The Garage That Became a House

The long and twisted tale of the Joseph G. Moujabber garage in the North Bluff section of Oak Bluffs has come to an end with the bang of a hammer. Demolition began last week on the building that began as a garage but bloomed into a three-story home, all without a proper building permit. By Wednesday this week there was nothing left but scraped earth at the site of the garage mahal, as it came to be known. A new building will go up in its place, this time with permission from the town and the Martha’s Vineyard Commission.

Much of the story is now ancient history and many of the key players are gone from the scene, including former building inspector Richard Mavro, who resigned his post, as he should have.

So what was the Moujabber garage all about?
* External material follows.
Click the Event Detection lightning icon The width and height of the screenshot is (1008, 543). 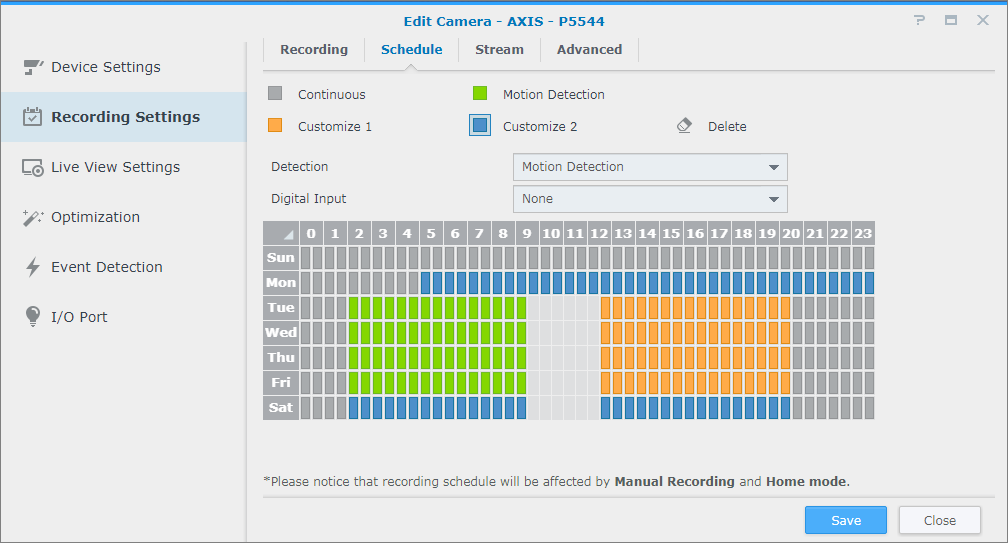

It was about a cozy relationship between a building inspector and an applicant — Mr. Mavro allowed the Moujabber “garage” to be built on his watch and there is no more to say about that except that it happened. And when Mr. Mavro finally revoked the Moujabber building permit, under pressure, it was too late to rescue his credibility. His actions undermined public confidence, because if this cozy relationship happened once, it probably happened more than once.

Often lost in the fray has been the role of the town. Once the problem was discovered, all the boards involved — including the selectmen, the Copeland board and the zoning board of appeals — behaved as good public officials should. In a very public process they took the necessary steps to defend the town zoning bylaws, both in and out of court, and to stay the course, upholding the demolition order even in the face of an opinion from a judge who ordered an entirely new review of the building by the Copeland board. The rules were many layered and complicated by many lawsuits and by the fact that the town zoning bylaw was poorly written in the first place.

But in the end things turned out on the right side of the law, and the town of Oak Bluffs deserves credit for taking action that served the broadest public interest. This was not a case of a widespread good-old boy network that had infected a town, but rather a case of one public official who had gone astray.

And now the case of the Moujabber garage is thankfully closed.